@rb2k: Thanks for your reply.
1.) If you're referring to my mailbox being full, ty. Was unaware; will trim. Will also send a private Sticky Mail to you and your reply to same should get through.
Oh, also, on July 8, same AWS/IP (consistent for your crawls now?):
ec2-184-73-19-148.compute-1.amazonaws.com
acquia-crawler (detected bad behaviour? please tell us at it@acquia.com)
robots.txt? NO
2.) If your crawler retrieves robots.txt whereupon it meets with the standard Disallow, why would it proceed to fetch anything else?
3.) Similarly, if your bot is new to a site, wouldn't its first (other than robots.txt) request be a GET?
4.) It would be nice if your bot and its UA string followed standard, 'good bot' conduct and met the criteria mentioned about reading/heeding robots.txt, ditto:
- code your bot with a standard UA string, including a proper info URL; and
- run your bot from your domain thus assuring reverse-IP confirmation.
Doable?
5.) Last but not least... I'm confused about your bot's crawling all over.
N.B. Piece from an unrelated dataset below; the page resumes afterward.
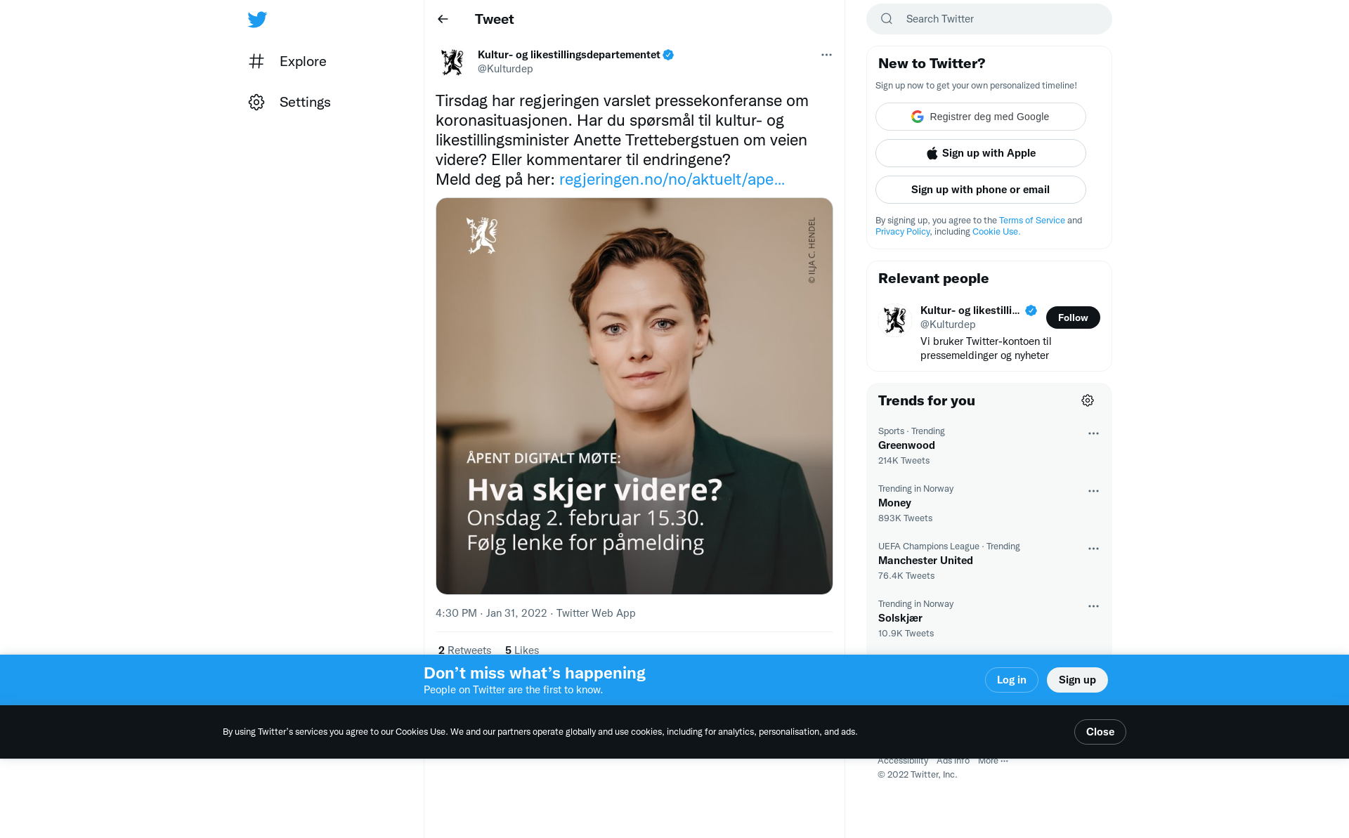The width and height of the screenshot is (1349, 838).
Task: Click the Kulturdep avatar on the tweet
Action: click(x=452, y=62)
Apparently your search product is a paid-for-monthly plug-in for Drupal sites. So I guess I don't see how a Drupal site wanting "[their] visitors find content on [their] site faster" benefits from your company crawling
my sites. Neither do I see how
I benefit.
Or is your plug-in's access to your company-crawled indices akin to people 'plugging-in' Google search on their sites? Or does the company have expansion/competition plans? Or--?
[edited by: Pfui at 4:36 pm (utc) on Jul 19, 2010]